Risch OKs open season on escaped trophy elk
BOISE – Gov. Jim Risch signed an order Thursday declaring open season on about 160 domesticated trophy elk that escaped in recent weeks from an eastern Idaho game preserve.
Risch authorized the “immediate destruction” of the animals by state Fish and Game and Department of Agriculture agents.
He hopes to enlist private hunters, too.
The animals’ flight from the Chief Joseph hunters’ reserve near Rexburg had raised fears they might spread illness and hurt the genetic purity of wild herds – including those in Yellowstone National Park, just 10 miles away.
The governor is also asking Idaho Fish and Game Commission members, who meet today, to allow hunters and private landowners to shoot the escaped animals – before they start breeding with wild elk as they wander the region.
“I don’t think we’ve ever had an escape like this before. This is serious business,” Risch said. “We have reports they have been seen a considerable distance from the place that they’ve escaped. The state of Wyoming has already determined it will use lethal means if its agents find any of those elk across the border.”
After Fish and Game Director Steve Huffaker on Wednesday called the elk breakout “the train wreck we’ve seen coming for a long time,” Risch quickly contacted officials in Yellowstone, as well as Wyoming and Montana.

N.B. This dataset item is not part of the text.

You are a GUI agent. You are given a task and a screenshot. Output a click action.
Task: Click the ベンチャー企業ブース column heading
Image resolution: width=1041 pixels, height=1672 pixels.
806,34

“There is a crisis facing our elk herds in eastern Idaho,” the governor said. “Because of the escape of domestic elk that was not reported as required by law, we now have these farm-raised elk mingling with our wild elk herds.”
The elk are owned by Rex Rammell, Chief Joseph’s owner and a veterinarian, and have been bred to have large antlers prized by hunters who pay up to $5,995 in September to kill a bull elk.
Rammell didn’t return phone calls seeking comment.
He did not report the loss to state officials, Risch said.
Instead, several nearby landowners reported the escape and have been relaying to the state game agency their sightings of suspected domestic elk in the surrounding alfalfa fields and forest slopes.
The elk are tagged, Rammell has told Fish and Game officials, but the tags may not be visible from at least 150 yards away, as state law requires.
He ran up more than $750,000 in fines with Idaho for failing to apply blaze-orange ear tags, although most of the fines were forgiven by the Idaho Legislature.
Idaho law may allow the state to recover from Rammell some of the costs of controlling the breakout, Risch said.
“I think the state of Idaho will be able to get fairly sizable groups of the elk and harvest them at once,” he added. “We’re enlisting private hunters, because they’re the ones that will be chasing bulls that range far and wide …”
Rammell has clashed with state Department of Agriculture officials in the past because he refused to allow state regulators to inspect his herd for chronic wasting disease, which kills elk by eating away their brains.
Though Agriculture Department inspectors already have determined that Rammell’s fencing in the escape incident met its standards, the elk likely charged the fence until they created a large hole, officials said.